Background Genes that escape X-chromosome inactivation (XCI) in female somatic cells vary in number and levels of escape among mammalian species and tissues, potentially contributing to species- and tissue-specific sex differences. CTCF, a master chromatin conformation regulator, is enriched at escape regions and may play an important role in regulating escape, but the molecular mechanisms remain elusive. Results CTCF binding profiles and epigenetic features were systematically examined at escape genes (escapees) using mouse allelic systems with skewed XCI to distinguish the inactive X (Xi) and active X (Xa) chromosomes. We found that six constitutive and two facultative escapees are located inside 30-800 kb domains marked by convergent arrays of CTCF binding sites, consistent with the formation of chromatin loops. Facultative escapees show clear differences in CTCF binding depending on their XCI status in specific cell types/tissues.
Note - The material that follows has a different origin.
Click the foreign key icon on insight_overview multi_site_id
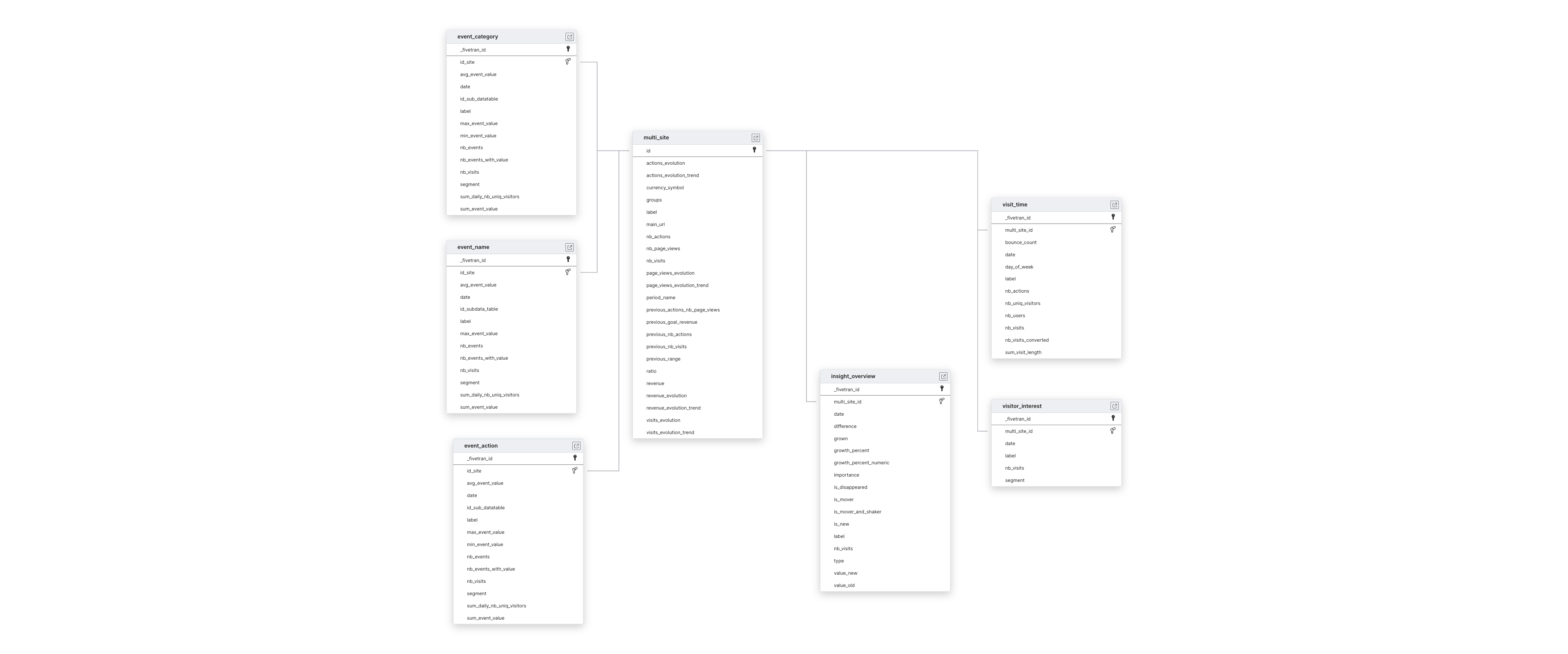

In addition, sets of strong and in some cases divergent CTCF binding sites located at the boundary between an escapee and its adjacent neighbors subject to XCI would also help insulate domains. Indeed, deletion but not inversion of a CTCF binding site at the boundary between the facultative escapee Car5b and its silent neighbor Siah1b results in a dramatic reduction of Car5b escape. This is associated with reduced CTCF and cohesin binding, which indicates loss of looping and insulation and is supported by 3C combined with Hi-C analysis. In addition, enrichment in the repressive mark H3K27me3 invades the Car5b domain in deleted cells, consistent with loss of expression from the Xi . In contrast, cells with an inversion of the CTCF binding site retain CTCF and cohesin binding, as well as looping, in line with persistence of escape. Interestingly, the levels of escape increase in cells with deletion of either Dxz4 , which disrupts the Xi-specific compact 3D structure, or Firre , which results in lower H3K27me3 enrichment on the Xi, indicating that the structural and epigenetic features of the Xi constrain escape from XCI in wild type conditions. Conclusions Taken together, our findings support the idea that escape from XCI in female somatic cells is modulated by both the topological insulation of domains via CTCF binding and the surrounding heterochromatin environment.